*Exercise task*
Please rewrite the lines starting with the line with "The image size is (1402, 789)." and going on through the line with "Click the JG", switching "avatar" to "icon" and keeping everything else the same. Give only those lines.

*Extracted data*
........

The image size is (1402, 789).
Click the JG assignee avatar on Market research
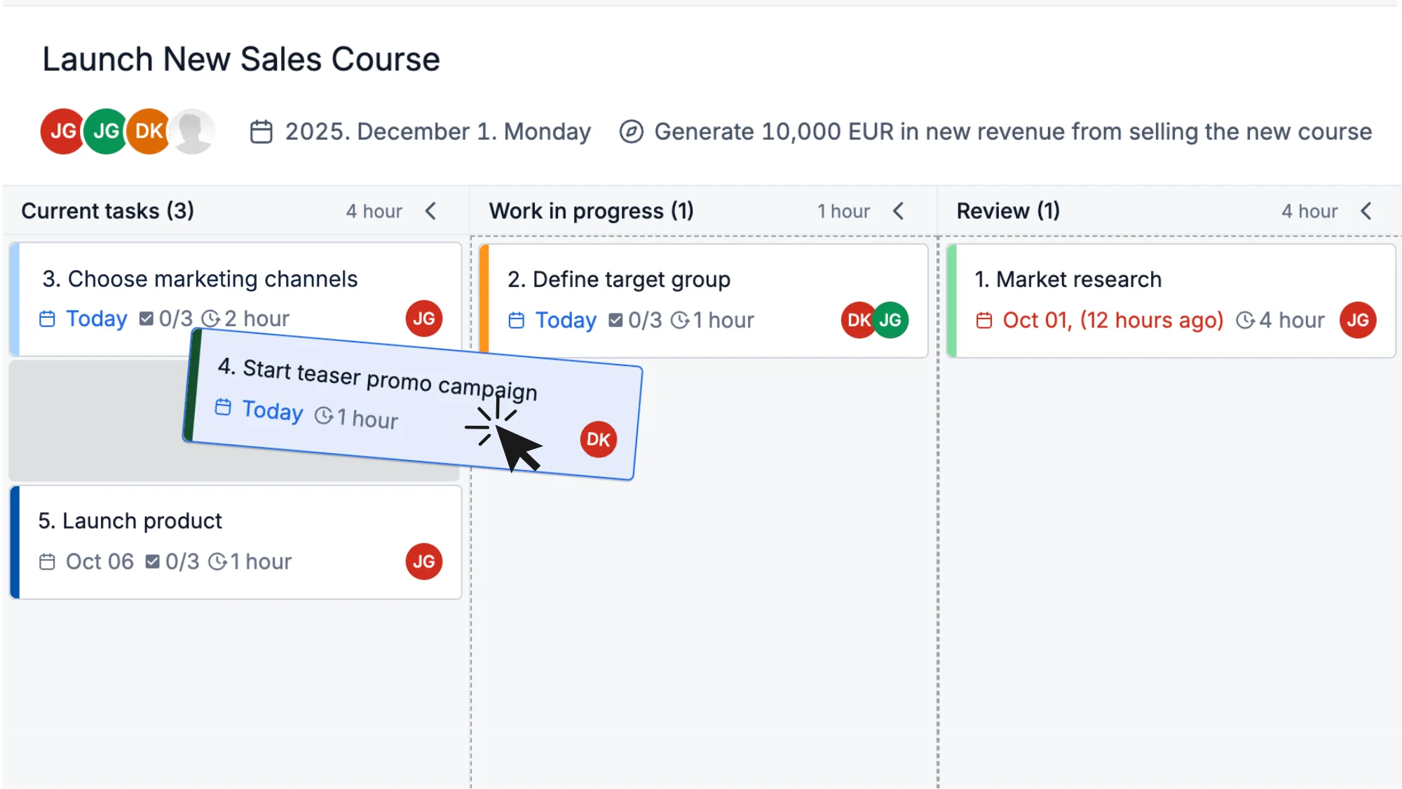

........

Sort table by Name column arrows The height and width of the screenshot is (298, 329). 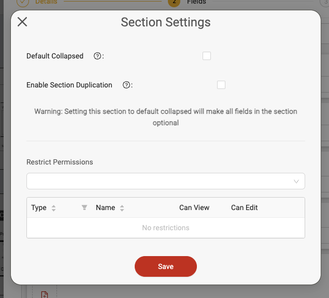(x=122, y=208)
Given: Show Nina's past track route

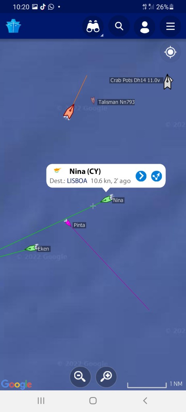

........

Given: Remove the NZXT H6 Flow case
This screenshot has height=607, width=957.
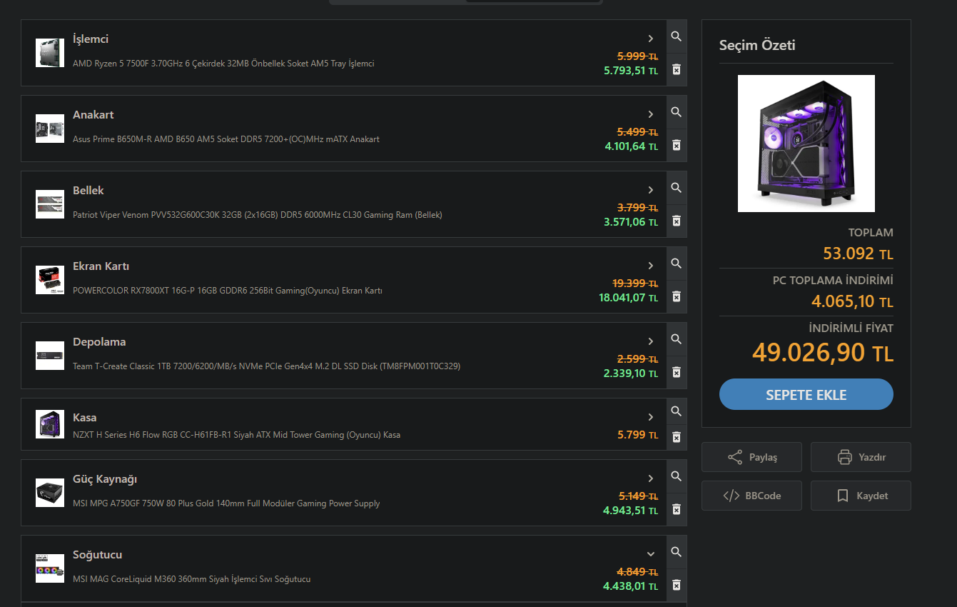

........

*Solved exercise*
The image size is (1402, 789).
Click the JG assignee icon on Market research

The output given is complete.